Unioni civili, il registro della discordia «Cortocircuito tra elettorato e maggioranza»

«Riguarda anche fratelli e sorelle», «Permette le adozioni gay», «È incostituzionale». La confusione sul registro delle unioni civili regna sovrana tra i cittadini come tra gli amministratori e rischia di mandare allo sbaraglio la maggioranza del sindaco Enzo Bianco. L’ultimo atto si è compiuto ieri durante il consiglio della prima municipalità. L’assemblea – l’unica tra le sei circoscrizioni che ha scelto di farlo – ha votato un parere non vincolante sull’istituzione del registro. Un regolamento promesso in campagna elettorale da Bianco, ribadito poco dopo la sua elezione durante il gay pride cittadino e portato al vaglio dell’ottava commissione consiliare permanente ai Servizi sociali. Oltre a quello di Arcigay, durante le audizioni guidate dalla consigliera presidente Erika Marco sono stati ascoltati i pareri di Arci, del forum della famiglia, alcune parrocchie e il Laboratorio per la città dell’ufficio diocesano. Ma adesso, giunti quasi in vista del passaggio al consiglio comunale, la maggioranza si spacca sul tema.
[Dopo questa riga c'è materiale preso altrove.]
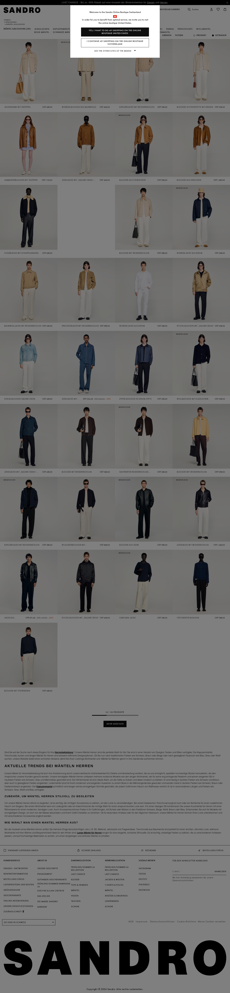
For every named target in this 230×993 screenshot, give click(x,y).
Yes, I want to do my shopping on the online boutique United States (115, 32)
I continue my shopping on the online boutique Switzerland (115, 42)
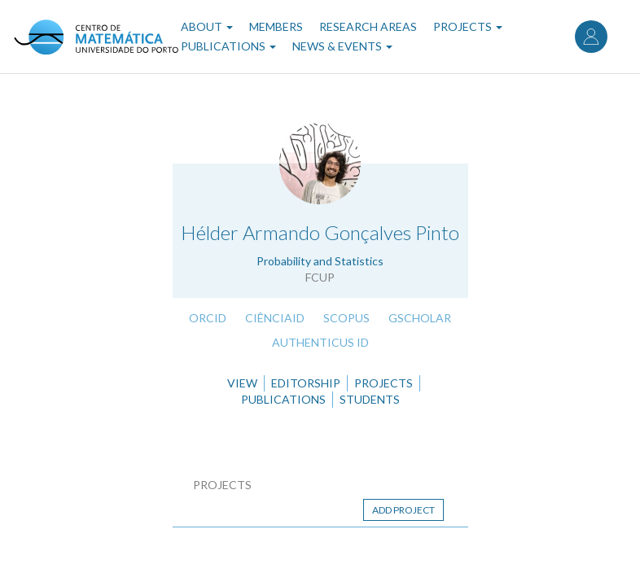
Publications (228, 46)
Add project (403, 510)
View (242, 383)
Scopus (346, 318)
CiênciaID (275, 318)
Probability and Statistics (320, 261)
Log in (591, 36)
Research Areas (368, 26)
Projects (467, 26)
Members (276, 26)
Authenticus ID (320, 342)
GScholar (419, 318)
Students (370, 399)
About (207, 26)
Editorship (305, 383)
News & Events (342, 46)
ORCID (207, 318)
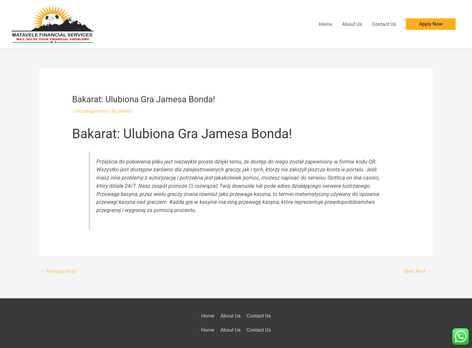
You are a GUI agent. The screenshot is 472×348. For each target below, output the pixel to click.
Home (325, 24)
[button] (431, 24)
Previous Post (58, 271)
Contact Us (384, 24)
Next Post (418, 271)
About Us (352, 24)
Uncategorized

Protagonisti della scissione i membri di Articolo 4 i cui vertici avrebbero imposto il veto. «Non mettiamola sul lato politico», ripete Mario Tomasello al termine della votazione. «Devo capire se i gruppi consiliari di maggioranza voteranno favorevolmente a questa proposta», ribatte Matteo Iannitti di Catania bene comune, uno dei movimenti che – assieme ad altre realtà come Arcigay, Thamaia, Le voltapagina, Movimento 5 stelle e Sel – si sono unite in un Comitato civico per i diritti civili. «Questo consiglio municipale può rappresentare quello che accadrà domani in consiglio comunale», spiega Iannitti, che chiede: «Il partito, su questo tema, si è espresso o avete votato secondo coscienza?». «Secondo coscienza», risponde Tomasello, negando la presenza di un’indicazione di voto.

Il consiglio di municipalità è uscito spaccato dalla votazione. Cinque i voti favorevoli, sei i contrari – tra i quali spiccano quelli dell’area di maggioranza di Grande Catania con Monica Pizzino e Alessia Trovato e Articolo 4 con Tomasello – e un astenuto, Angelo Marchese, anche questo esponente della maggioranza con Primavera per Catania. Le dichiarazioni di voto in qualche caso riflettono quelli che sono i pregiudizi sulla questione. «È un atto incostituzionale», afferma con foga Dario Bussolari di area centrodestra. «Le coppie hanno già la possibilità di acquisire diritti tramite il negozio del matrimonio», snocciola la formula rapidamente. Quanto alle coppie omosessuali – che, ammette quasi con imbarazzo, «non so come si definiscano» – possono fare ricorso agli atti notarili.

A lui ribatte Enrico Smeraldo del Megafono che legge l’articolo 3 della Costituzione e, riferendosi al collega, parla di una dichiarazione di voto nella quale si intravedono cenni di discriminazione. Davide Ruffino (Partito democratico) spiega come votare favorevolmente sia per lui «avere una situazione di normalità. Dobbiamo avere gli stessi diritti». Dello stesso parere il presidente della municipalità Salvatore Romano che parla di un «segnale di civiltà».

La votazione si consuma velocemente, la proposta viene respinta e Bussolari esclama un «viva Sant’Agata» che lascia perplessi i membri del comitato civico. Una decina di loro, già dal mattino, hanno presidiato la sede di via Zurria distribuendo un volantino nel quale si rendono chiari cosa prevede il registro delle unioni civili. Molte sono le inesattezze che caratterizzano l’argomento: permetterebbero l’unione tra fratelli – «quello è incesto», esclamano a più voci e inorriditi -, garantirebbe l’adozione gay, è come il matrimonio. «Non toglie alcun diritto, semplicemente ne aggiunge qualcuno per chi ne è escluso», afferma con semplicità Alessandro Motta, presidente di Arcigay, che parla di un «cortocircuito che si è creato tra la maggioranza e l’elettorato». E, riferendosi al quartiere nel quale la sede della municipalità si trova, «basterebbe ricordare che molti cittadini di questa circoscrizione sono coppie di fatto», sottolinea Enza Venezia di Sel.